Attached is some code that makes use of a measure of correlation I mentioned in my first real paper on A.I. (see the definition of “symm”) that I’ve finally gotten around to coding as a standalone measure.

The code is annotated to explain how it works, but the basic idea is that sorting reveals information about the correlation between two vectors of numbers. For example, imagine you have a set of numbers from 1 to 100, listed in ascending order, in vector $x$, and the numbers -1 to -100, in vector $y$, listed in descending order. This would produce the following plot in the $(x,y)$ plane:

Now sort each set of numbers in ascending order, and save the resultant mappings of ordinals.
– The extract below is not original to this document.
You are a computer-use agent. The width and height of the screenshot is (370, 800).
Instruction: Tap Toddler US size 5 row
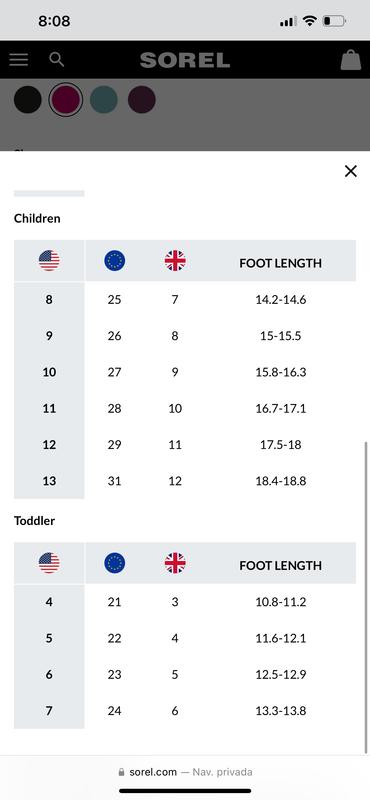185,638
For example, in the case of vector $x$, the list is already sorted in ascending order, so the ordinals don’t change. In contrast, in the case of vector $y$, the list is sorted in descending order, so ordinal 1 gets mapped to the last spot, ordinal 2 gets mapped to the second to last spot, and so on. This will produce another pair of vectors that represent the mappings generated by the sorting function, which for vector $x$ will be $s_x = (1,2, \ldots, ... N)$, and for vector $y$ will be $s_y = (N, N-1, \ldots, ... 1)$, where $N$ is the number of items in each vector. Therefore, by taking the difference between the corresponding ordinals in $s_x$ and $s_y$, we can arrive at a measure of correlation, since it tells us to what extent the values in $x$ and $y$ share the same ordinal relationships, which is more or less what correlation attempts to measure. This can be easily mapped to the traditional $[-1,1]$ scale, and the results are exactly what intuition suggests, which is that the example above constitutes perfect negative correlation, an increasing line constitutes perfect positive correlation, and adding noise, or changing the shape, diminishes correlation.

Because I’ve abstracted sorting using information theory, you could I suppose measure the correlation between any two ordered sets of mathematical objects.

Also attached is another script that uses basically the same method to measure correlation between numerical data and ordinal data. The specific example attached allows you to measure which dimensions in a dataset (numerical) are most relevant to driving the value of the classifier (ordinal).